Kahlfeldt wird nun am Molkenmarkt nachträglich für klare Vorgaben sorgen müssen. Zunächst einmal ist das Wettbewerbsverfahren abzuschließen. Die beiden Träger des ersten Preises - Bernd Albers und OS Arkitekter/Czyborra Klingbeil - werden in den nächsten Monaten in einem Werkstattverfahren im Austausch mit Bürgern ihre Entwürfe überarbeiten, bevor das Preisgericht voraussichtlich im Sommer seine endgültige Entscheidung fällt.
Es steht zu erwarten, dass Kahlfeldt den Ansatz von Albers favorisiert. Er ließe sich recht leicht in Übereinstimmung mit dem neuen rot-grün-roten Koalitionsvertrag bringen, dessen Passus zum Molkenmarkt eindeutig die Handschrift der SPD (und ihres konservativen Architekturexperten Tobias Nöfer) trägt. Dort ist von einer kleinteiligen und vielfältigen Bebauung in "sehr guter Architektur" die Rede. Dazu passt auch, dass den beiden städtischen Wohnungsbaugesellschaften aufgetragen wird, Baugruppen und Genossenschaften einzubeziehen. Diese Formulierung könnte sich zugleich als Schlüssel für Kahlfeldt erweisen, um eine Bebauung sicherzustellen, deren Qualität der Geschichte des Ortes gerecht wird, gleichzeitig aber im Blick behält, dass die entstehenden Wohnungen bezahlbar bleiben. Noch hat das Land Berlin die Grundstücke nicht an seine Wohnungsgesellschaften übertragen. In der entscheidenden Frage von Eigentum und Bauherrenschaft ist das letzte Wort also nicht gesprochen. Gut möglich, dass die neue Senatsbaudirektorin nicht nur für eine buntere Mischung der Akteure sorgt, sondern auch dafür, dass die Stadt in Gestaltungsfragen gewisse Vorgaben macht und das Feld nicht allein den Bauherren überlässt.
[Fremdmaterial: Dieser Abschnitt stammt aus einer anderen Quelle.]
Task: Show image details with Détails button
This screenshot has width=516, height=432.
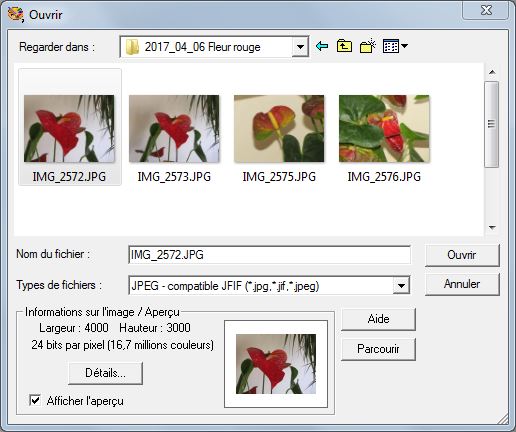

Auf eine solche Intervention hofft auch der Verein Bürgerforum Berlin. Im September ist er mit einer Petition hervorgetreten, in der er sich für eine kleinteilige Bebauung auf den alten Parzellen mit vielfältiger Nutzungsmischung ausspricht, die von einer Vielzahl von Bauherren realisiert werden soll. Kein Wunder, dass sich die Initiatoren vor allem für den Entwurf von Jordi & Keller erwärmen können.
Um sein Anliegen zu befördern, hat der Verein, dessen Petition etliche Sozialdemokraten wie Walter Momper, Wolfgang Thierse, Ephraim Gothe und Iris Spranger unterzeichnet haben, nun sogar Renderings ausarbeiten lassen. Sie zeigen ein Erscheinungsbild, das sich sehr eng am Zustand von 1928 orientiert. Auf Nachfrage hat Benedikt Goebel, Stadtforscher und zweiter Vorsitzender des Vereins, zwar versichert, dass man auch zeitgenössische Architektur befürworte, solange sie auf den alten Parzellen entstehe. Das Bild einer weitgehenden Rekonstruktion ist aber in der Welt, es wird Begeisterung unter den einen und erbitterte Gegnerschaft bei den anderen hervorrufen. Unwahrscheinlich, dass Petra Kahlfeldt es sich zu eigen macht. Ihr erster wichtiger Fall ist ohnedies schon knifflig genug.